_Activity_:
Once the line with "Given: Click the" has been located in the records below, set down that line and all subsequent lines exactly, omitting the pictures.
___ Given records ___
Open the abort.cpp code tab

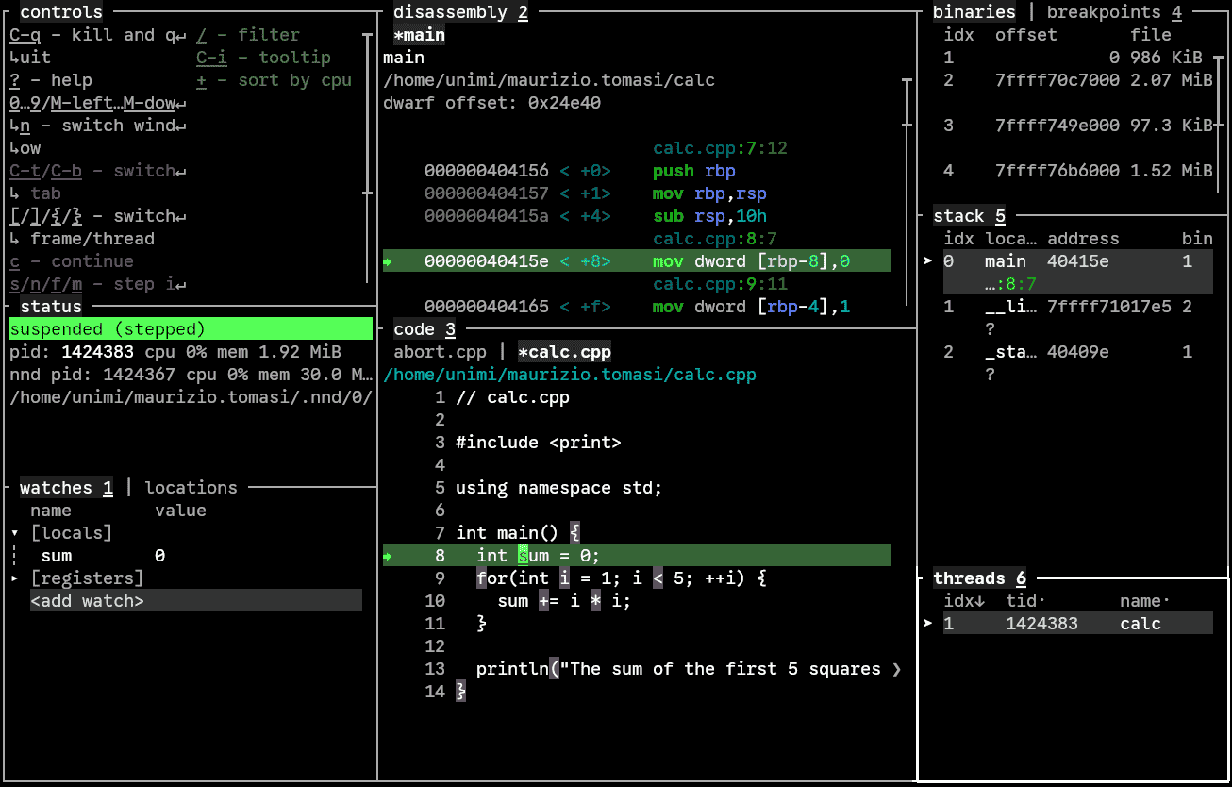[440, 352]

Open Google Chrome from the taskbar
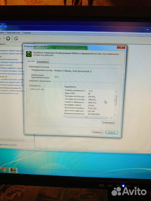[x=4, y=170]
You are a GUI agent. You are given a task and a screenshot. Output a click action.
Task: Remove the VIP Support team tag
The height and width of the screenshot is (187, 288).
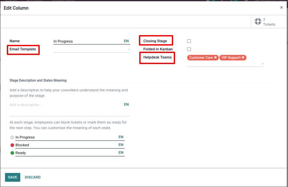[243, 58]
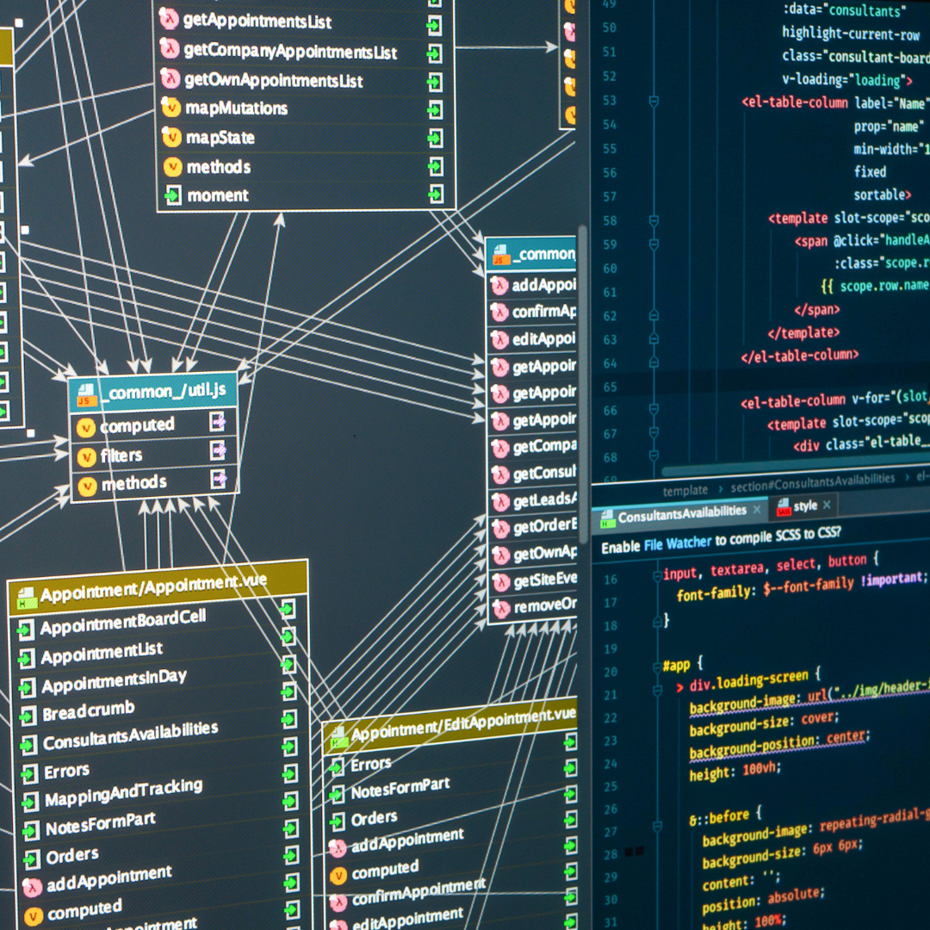This screenshot has width=930, height=930.
Task: Collapse the code fold at line 53
Action: click(x=653, y=102)
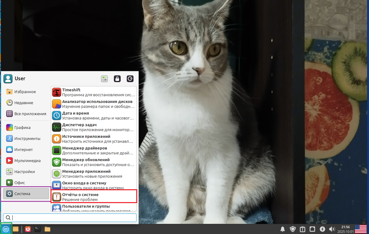
Task: Open the session settings toggle panel
Action: pyautogui.click(x=104, y=79)
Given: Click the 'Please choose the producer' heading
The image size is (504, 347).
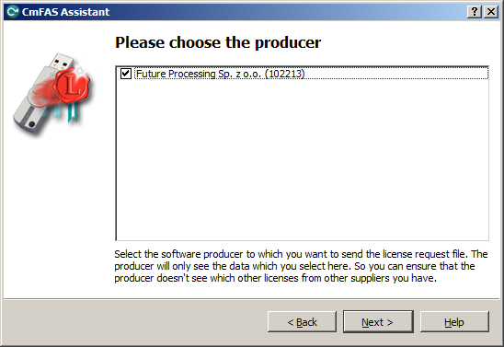Looking at the screenshot, I should [218, 42].
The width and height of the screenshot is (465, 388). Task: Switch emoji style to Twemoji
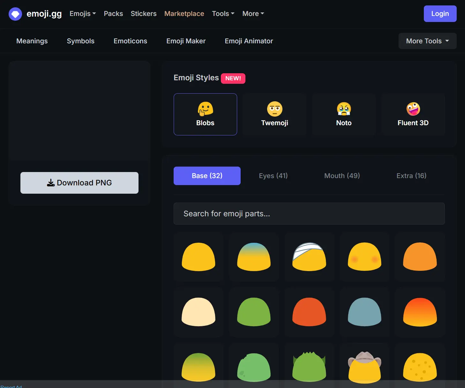274,114
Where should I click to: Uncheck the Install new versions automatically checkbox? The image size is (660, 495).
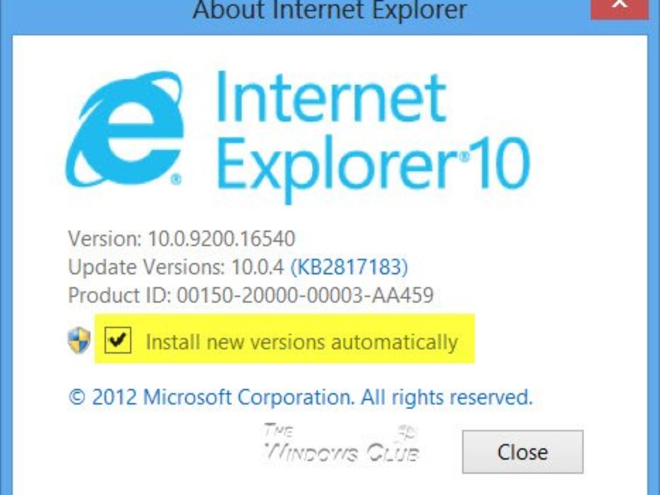[x=118, y=341]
___
_Your solution_:
Given: Click the 'Please choose the producer' heading
The image size is (504, 347).
Looking at the screenshot, I should [218, 42].
The width and height of the screenshot is (465, 388). Task: Switch emoji style to Twemoji
274,114
Where should I click to: Uncheck the Install new versions automatically checkbox? The image size is (660, 495).
[x=118, y=341]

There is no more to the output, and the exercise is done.